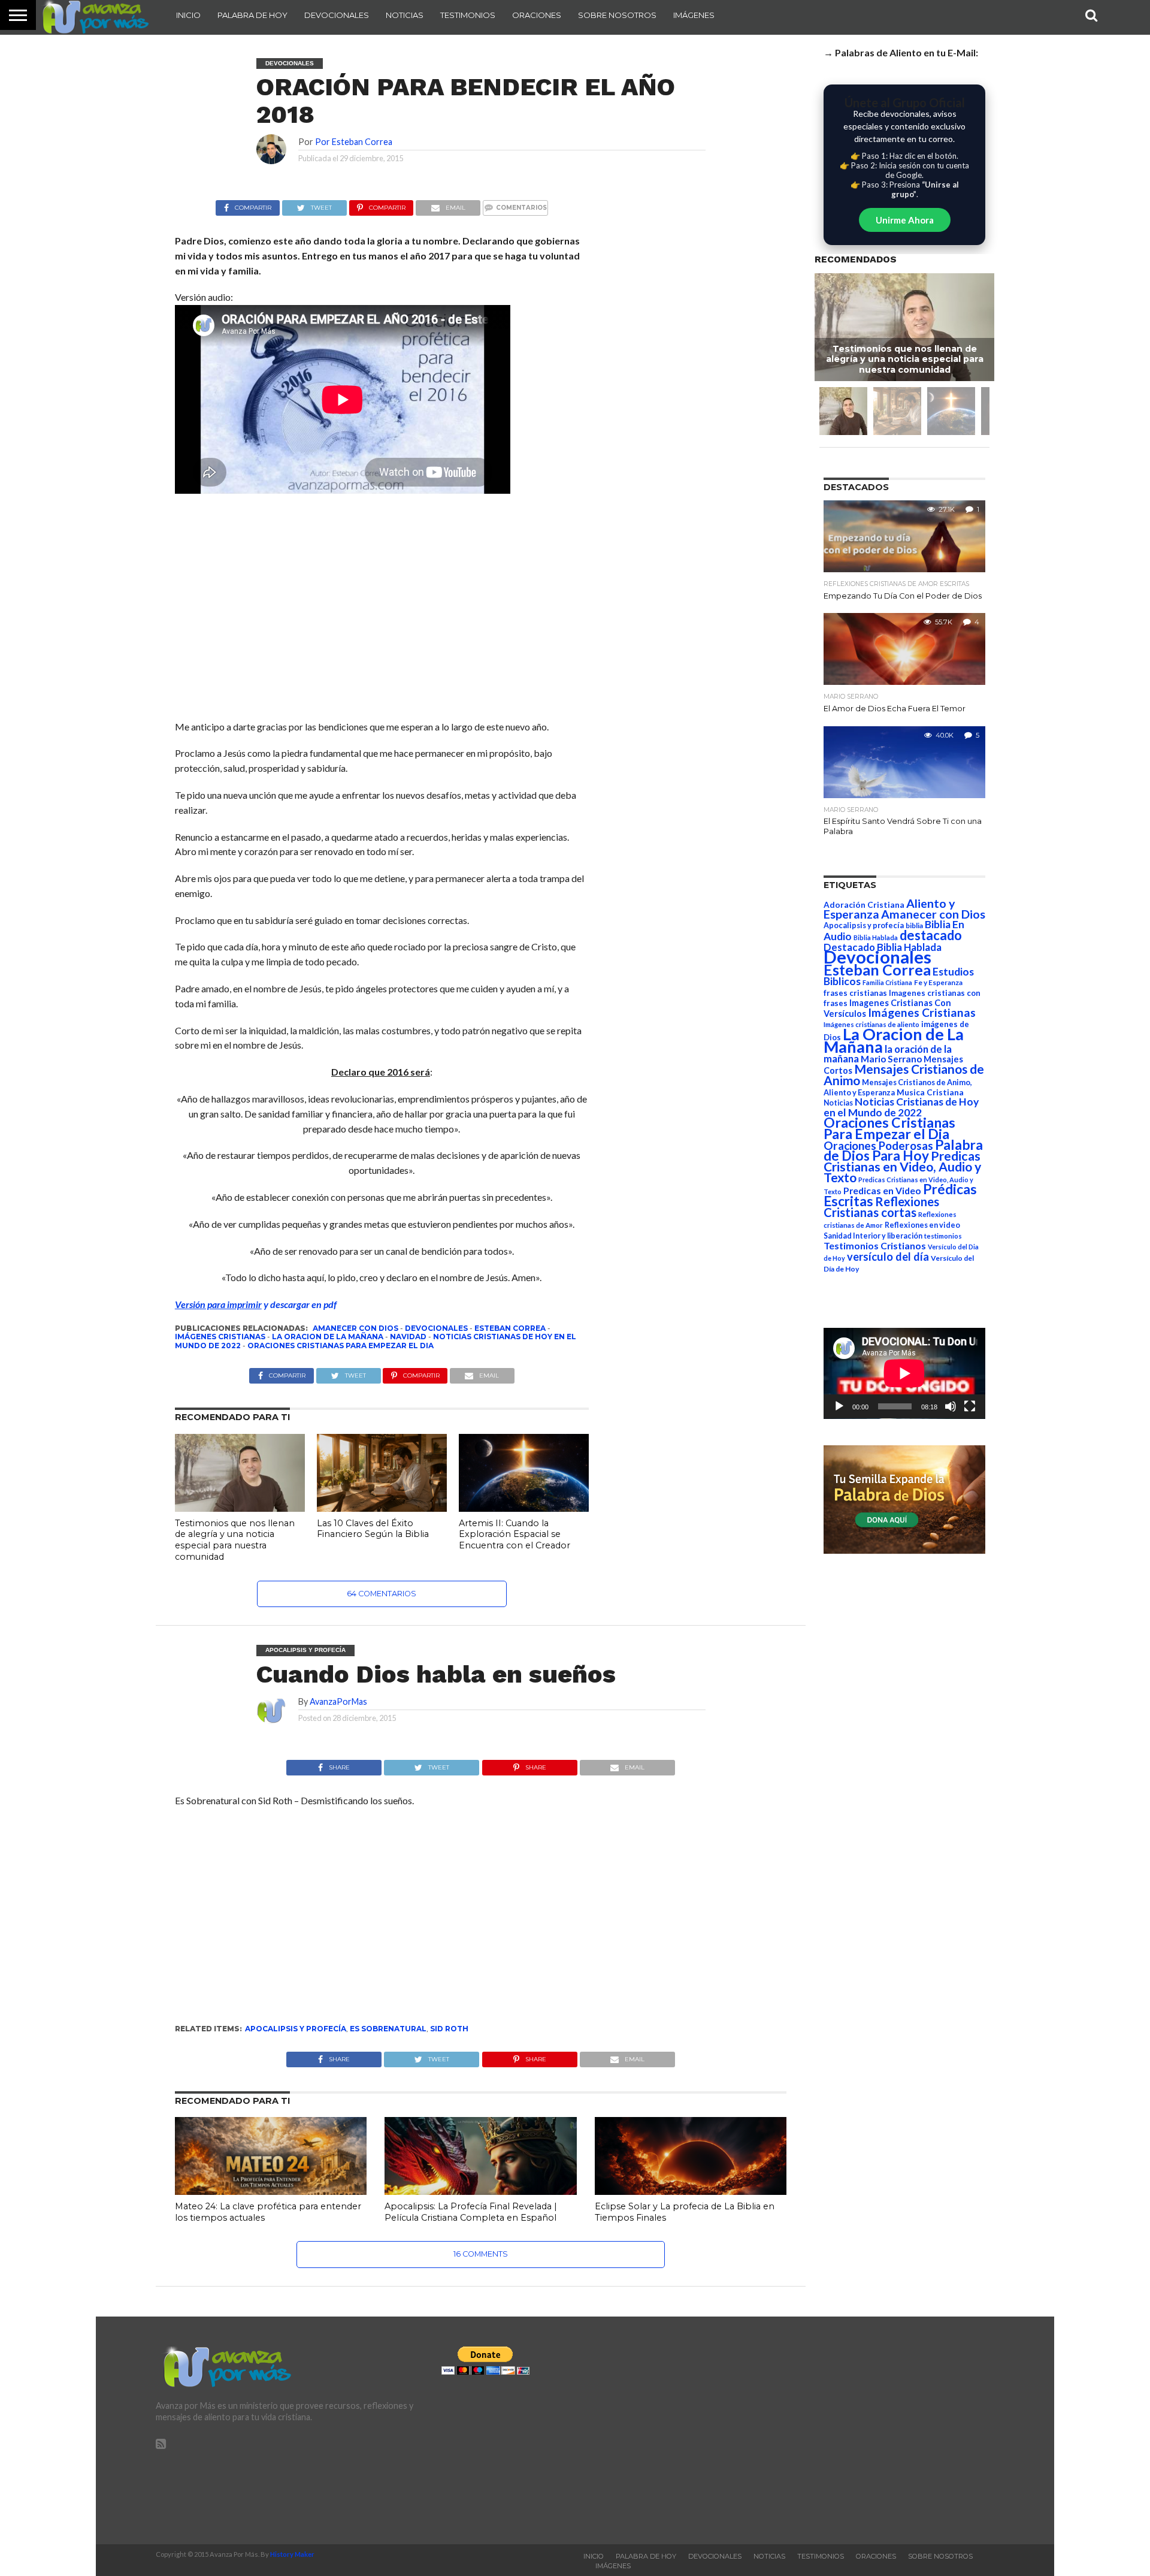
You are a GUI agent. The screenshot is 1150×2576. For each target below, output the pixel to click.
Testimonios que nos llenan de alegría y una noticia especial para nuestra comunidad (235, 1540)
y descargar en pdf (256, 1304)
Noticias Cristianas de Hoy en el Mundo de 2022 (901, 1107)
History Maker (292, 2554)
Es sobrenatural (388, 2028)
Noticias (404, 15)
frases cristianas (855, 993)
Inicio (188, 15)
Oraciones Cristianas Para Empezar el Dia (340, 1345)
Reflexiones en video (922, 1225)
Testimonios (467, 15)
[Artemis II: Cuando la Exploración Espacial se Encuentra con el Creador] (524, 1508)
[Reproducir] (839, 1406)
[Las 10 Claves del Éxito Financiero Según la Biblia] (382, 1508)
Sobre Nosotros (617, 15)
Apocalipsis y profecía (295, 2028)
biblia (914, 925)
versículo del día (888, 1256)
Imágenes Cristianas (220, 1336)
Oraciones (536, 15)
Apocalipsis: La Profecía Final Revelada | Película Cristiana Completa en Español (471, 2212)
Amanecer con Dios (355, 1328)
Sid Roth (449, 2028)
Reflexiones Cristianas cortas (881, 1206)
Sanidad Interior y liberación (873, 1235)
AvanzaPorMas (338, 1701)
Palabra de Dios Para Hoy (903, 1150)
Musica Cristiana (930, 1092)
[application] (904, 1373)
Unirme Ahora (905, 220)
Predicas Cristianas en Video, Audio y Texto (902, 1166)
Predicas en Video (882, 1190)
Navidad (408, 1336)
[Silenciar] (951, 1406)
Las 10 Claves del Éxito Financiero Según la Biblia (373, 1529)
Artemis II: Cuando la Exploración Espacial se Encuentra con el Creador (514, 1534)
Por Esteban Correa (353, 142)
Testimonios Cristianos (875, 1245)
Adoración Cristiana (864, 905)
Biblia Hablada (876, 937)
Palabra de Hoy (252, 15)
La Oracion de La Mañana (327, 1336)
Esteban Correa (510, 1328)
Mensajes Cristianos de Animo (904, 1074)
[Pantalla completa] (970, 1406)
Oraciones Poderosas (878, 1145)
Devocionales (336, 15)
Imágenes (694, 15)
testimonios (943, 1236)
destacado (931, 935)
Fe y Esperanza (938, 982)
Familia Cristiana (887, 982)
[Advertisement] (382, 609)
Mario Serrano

Work task
With the line holding "frases cristianas (855, 993)" as the first and the line holding "[Pantalla completa] (970, 1406)" as the last, set down that range of the entries above exactly, and nothing else.

Response to the exercise
frases cristianas (855, 993)
Inicio (188, 15)
Oraciones Cristianas Para Empezar el Dia (340, 1345)
Reflexiones en video (922, 1225)
Testimonios (467, 15)
[Artemis II: Cuando la Exploración Espacial se Encuentra con el Creador] (524, 1508)
[Reproducir] (839, 1406)
[Las 10 Claves del Éxito Financiero Según la Biblia] (382, 1508)
Sobre Nosotros (617, 15)
Apocalipsis y profecía (295, 2028)
biblia (914, 925)
versículo del día (888, 1256)
Imágenes Cristianas (220, 1336)
Oraciones (536, 15)
Apocalipsis: La Profecía Final Revelada | Película Cristiana Completa en Español (471, 2212)
Amanecer con Dios (355, 1328)
Sid Roth (449, 2028)
Reflexiones Cristianas cortas (881, 1206)
Sanidad Interior y liberación (873, 1235)
AvanzaPorMas (338, 1701)
Palabra de Dios Para Hoy (903, 1150)
Musica Cristiana (930, 1092)
[application] (904, 1373)
Unirme Ahora (905, 220)
Predicas Cristianas en Video, Audio y Texto (902, 1166)
Predicas en Video (882, 1190)
Navidad (408, 1336)
[Silenciar] (951, 1406)
Las 10 Claves del Éxito Financiero Según la Biblia (373, 1529)
Artemis II: Cuando la Exploración Espacial se Encuentra con el Creador (514, 1534)
Por Esteban Correa (353, 142)
Testimonios Cristianos (875, 1245)
Adoración Cristiana (864, 905)
Biblia Hablada (876, 937)
Palabra de Hoy (252, 15)
La Oracion de La Mañana (327, 1336)
Esteban Correa (510, 1328)
Mensajes Cristianos de Animo (904, 1074)
[Pantalla completa] (970, 1406)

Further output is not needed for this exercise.